14 October 2005

and we could talk about forever for a day or two

oh fuck yes.

so ok, this has been an insanely crazy fucked up ride. these past three weeks have whipped by and i'm still out of breath from the race to keep up. i just don't know what to do with myself anymore. i'm crazy happy... and yet a part of me still gets defensive over that. i shouldn't have to justify my friggin happiness, you know? no one has to understand but me, and for a good part of it i don't. and that's ok. it matters not what i'm doing, or where i'm going, it's the people i'm spending time with that make the difference, and those people i wouldn't trade for the world. in such a short time i feel a lot more like family than i have in a long long time. and this time, it's all me, i'm not "Rico's girlfriend," just an accessory for his ego. these people hang out with me for me.. and that means more to me that you can imagine. i've done so much in the past few weeks that i wouldn't for anyone else... and i fucking love it. i can't friggin wait for halloween, no drama this time!

in fact, no more drama ever! Tree makes me feel so incredibly happy, the things that he does for me and the way he looks at me and what he says to me. i've never met anyone so willing to give so much of themselves to someone they don't even really know. he's just plain amazing... don't know what else to say. don't know what the future holds. but i'm happy with the way things are and are going... ;)

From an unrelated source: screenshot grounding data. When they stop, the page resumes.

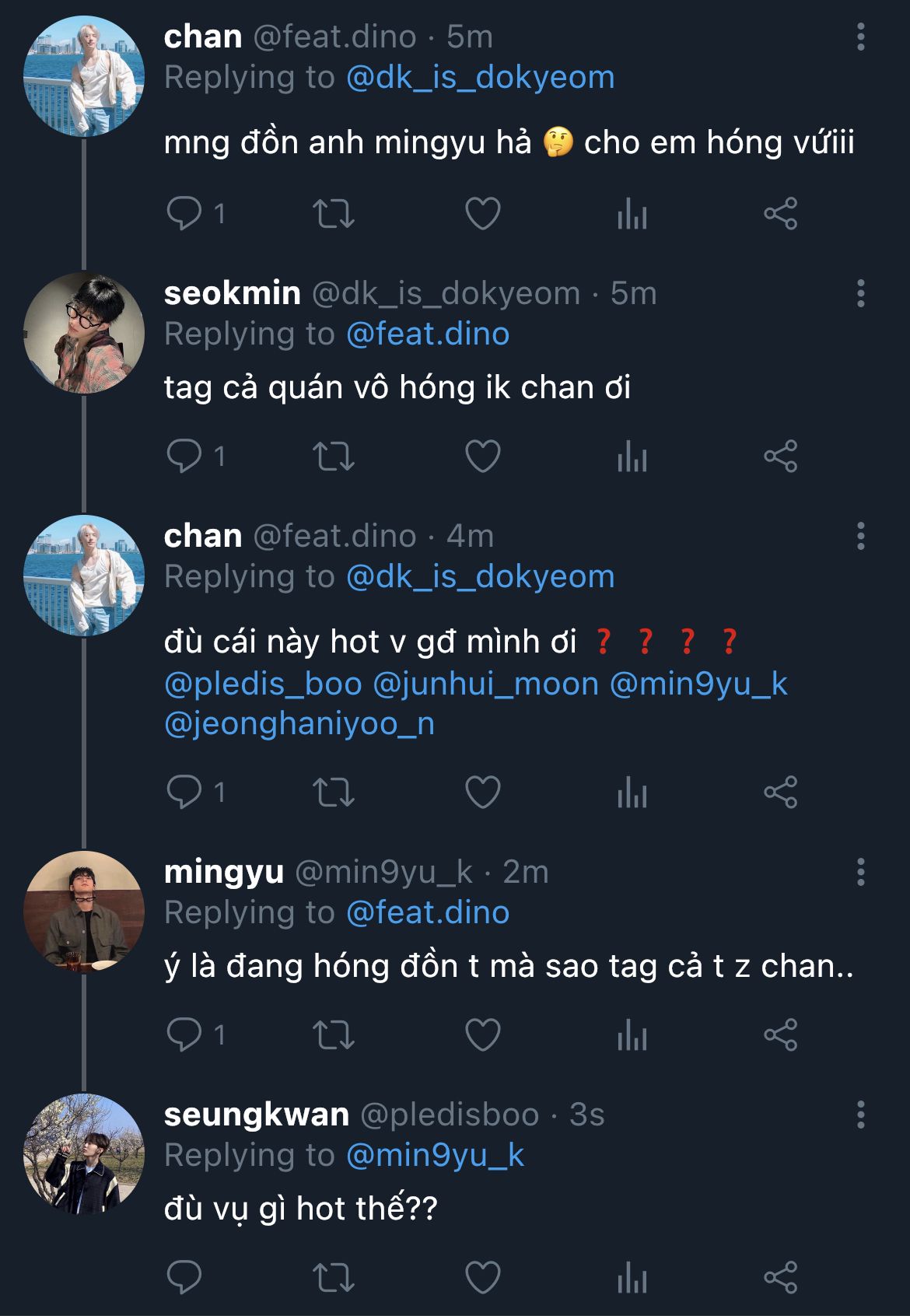Open the @pledis_boo mention link

263,684
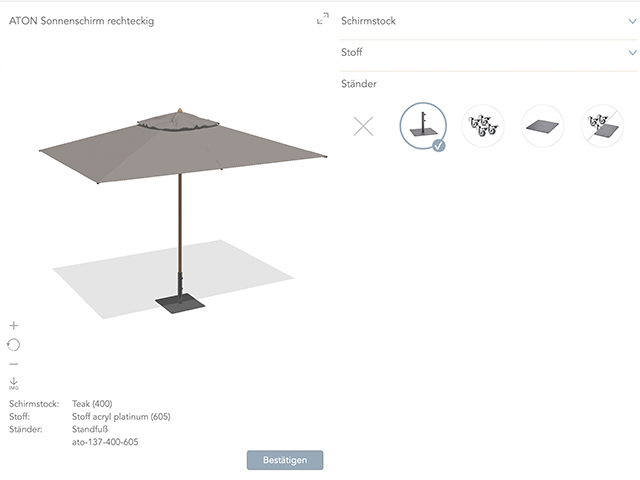Zoom in with the plus icon
The height and width of the screenshot is (480, 640).
14,326
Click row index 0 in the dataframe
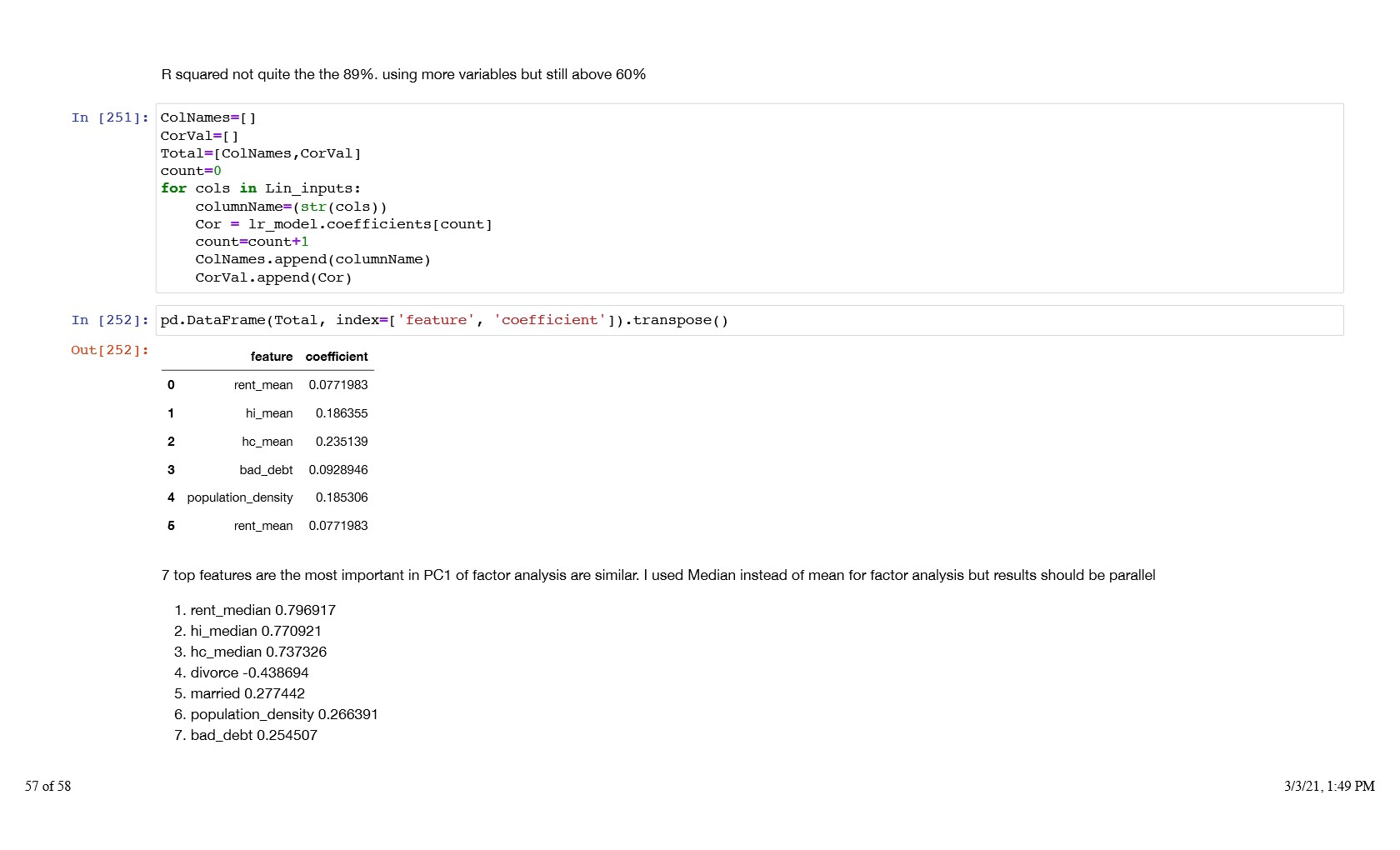This screenshot has height=850, width=1400. 171,385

Nibbey ; you are the bestest friend i could ever hope for, and i'm so happy that everything is ok with us again. and to think, you started off as a friend of a friend... now you're the closest friend i have. i wouldn't have wanted to have miscarriages and bloody socks with anyone but you (haha). thanks again for everything, for still being there when i need to vent and for always offering a shoulder to cry on. i laugh so much with you it makes me want to puke. it might not sound like it, but that's a good thing. :)

and i still miss CF, i really, really do. i can't listen to country songs without thinking of him, and i had to take all the pictures down and put all his clothes away. i drove around for a couple days with a picture of the two of us on my dashboard, but now it just makes me too sad.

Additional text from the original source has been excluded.